Fishes and fish products are in use for medical purpose in many countries across the Indian ocean. Stories about this animal were gathered and written by students. They are all part of a pedagogical project, funded by the National University of Singapore and the Université de Paris. The Bestiary site is a work-in-progress and a participatory educational tool, representing animals whose products or body parts are used to promote health and healing.

The Fish (Maw) 

A story by Loo Choon Wei

The use of fish maw in traditional Chinese medicine (TCM) as well as Chinese cuisine is quite prevalent. Fish maw is derived from the dried air bladders of fish and it is considered a precious Chinese ingredient due to its high nutritional content.

Fish maw is rich in proteins and nutrients like phosphor and calcium. It is believed to nourish ‘yin’ energy – which replenishes the kidney and boosts stamina. It is also believed to be effective in healing weak lungs, conditions like anaemia and so forth. Fish maw also contains a high viscosity gel protein and mucopolysaccharides, both of which are important for preserving skin complexion and invigorating blood circulation.

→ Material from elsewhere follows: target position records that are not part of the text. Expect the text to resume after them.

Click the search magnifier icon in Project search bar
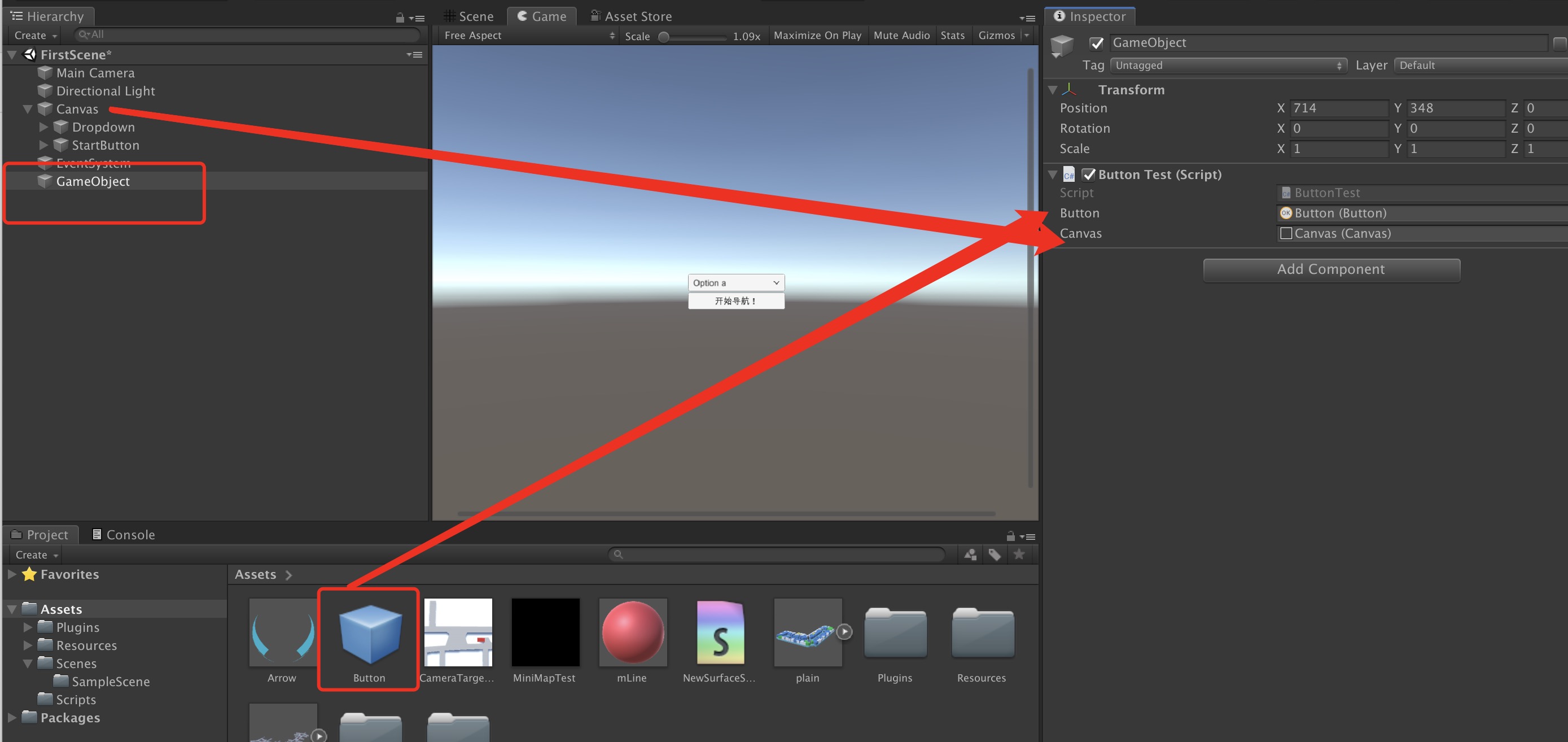Viewport: 1568px width, 742px height. pos(619,555)
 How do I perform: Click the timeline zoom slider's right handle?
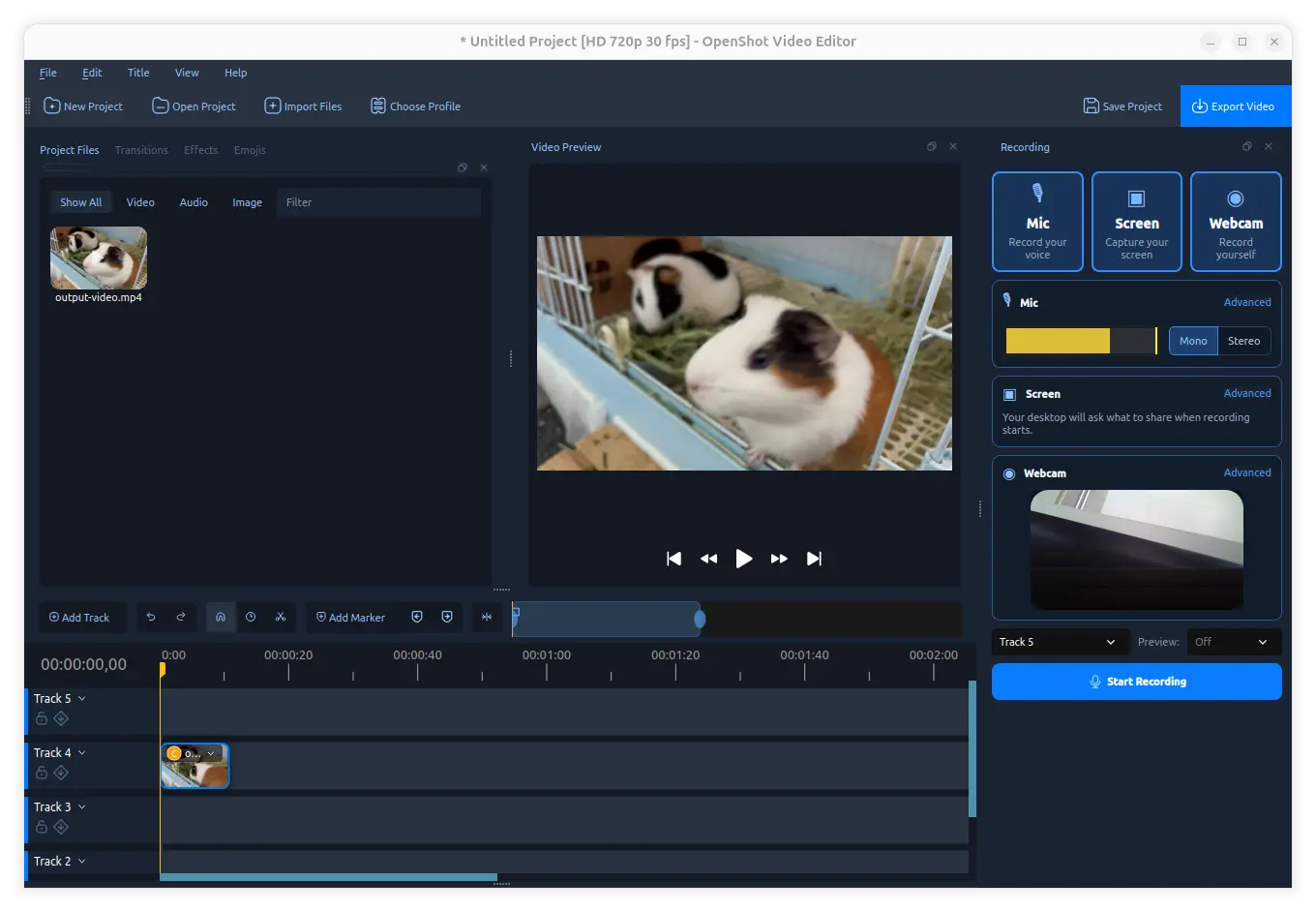(700, 619)
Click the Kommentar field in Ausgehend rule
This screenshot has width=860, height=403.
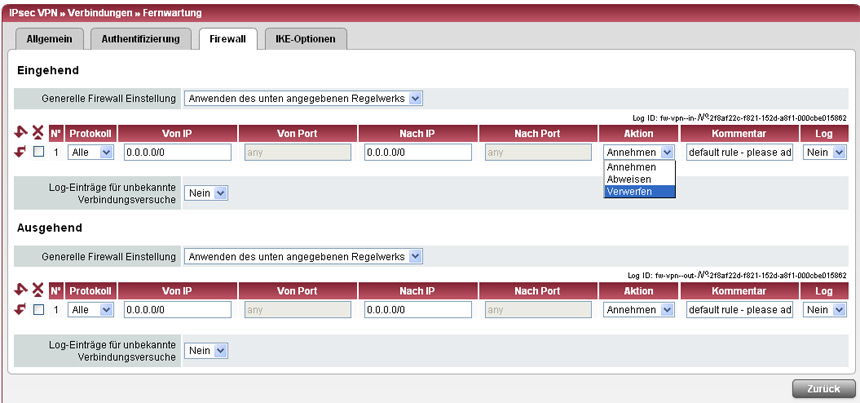(x=739, y=310)
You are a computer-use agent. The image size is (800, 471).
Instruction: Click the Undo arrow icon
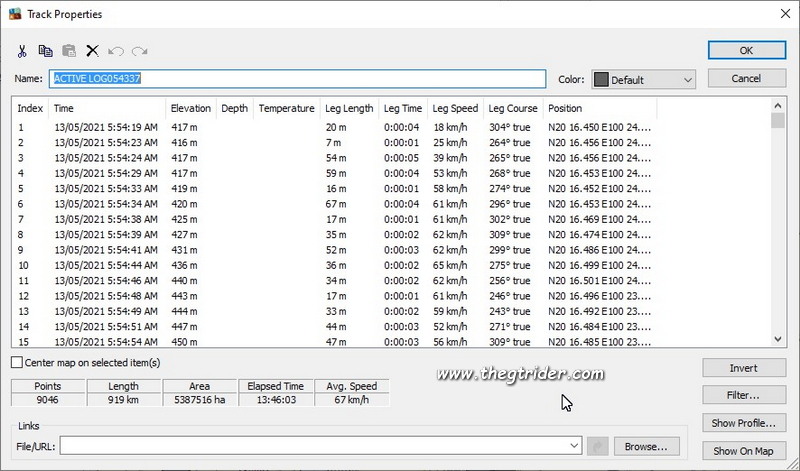click(x=115, y=51)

One of the most prized fish for fish maw is the Totoaba (Totoaba macdonaldi). The craze for its prized maw has resulted in smuggling and illegal trade of the Totoaba fish. For instance, in the beginning of 2018, five cases of illegal totoaba swim bladders worth about 300 million Chinese RMB (approximately 61 million SGD) were seized. The totoaba fish however is not the first victim of the Chinese fish maw trade. The native Chinese bahaba fish (Bahaba taipingensis) located in the waters of South Eastern China, known as “golden maw”, had become overfished due to its similarly prized properties. Its dwindling population has resulted in its addition to the IUCN list as a species critically endangered. With the population of bahaba reducing, fish maw traders turned to the totoaba, which has also now been listed as critically endangered due to overfishing.

While not directly attributed to the fish maw, fish in general are potential zoonoses carriers. The main zoonotic diseases that are associated with fish are bacterial infections (Taylor et al., 2004; Kluzik and Woodofrd, 2016). These infections include Mycobacterium, Erysipelothrix, Campylobacter, Aeromonas, Vibrio, Edwardsiella, Escherichia, Salmonella, Klebsiella and Streptococcus iniae (Kluzik and Woodford, 2016). These infections are particularly dangerous as they do not make the fish appear ill, but result in serious illnesses in humans. For individuals with chronic illnesses, immunodeficiency and pregnancy, the risk of developing an illness or complications from zoonotic diseases are higher (Kluzik and Woodford, 2016). The fish maw trade, particularly those that are illegal, could pose a threat due to possible spread of fish zoonoses. Improper handling or storage of fish or fish maw products for example would be the main culprit resulting in the spread of bacterial infections.

While fish maw is coveted for its medicinal properties and plethora of benefits for humans, it can be a zoonoses carrier, and poses threats of bacterial infections or allergies that could be exacerbated by more vulnerable humans.

Fish-basket Guanyin, Temple of Koya-san, Jizo. Qing dynasty, 17th-18th century, China. Freer Gallery of Art. Guanyin holds a bamboo branch in one hand and in the other a basket containing a carp resting on a bed of bamboo branches. Beside the Guanyin are two boys, one with a lotus in a vase and the other with a bucket decorated with a lotus motif. All three figures are surrounded by rocks and clouds.
References
Kluzik, M., & Woodford, N. (2016, July). “Zoonoses associated with fish (Including aquarium fish)”. Washington State University, (retrieved November 22, 2021).
Taylor, S. L., Kabourek, J. L., & Hefle, S. L. (2004). “Fish allergy: Fish and products thereof”. Journal of Food Science, 69(8), R175-R180. 
Wen, J., Zeng, L., Chen, Z., & Xu, Y. (2016). “Comparison of nutritional quality in fish maw product of croaker protonibea diacanthus and perch lates niloticus”. Journal of Ocean University of China, 15(4), 726-730.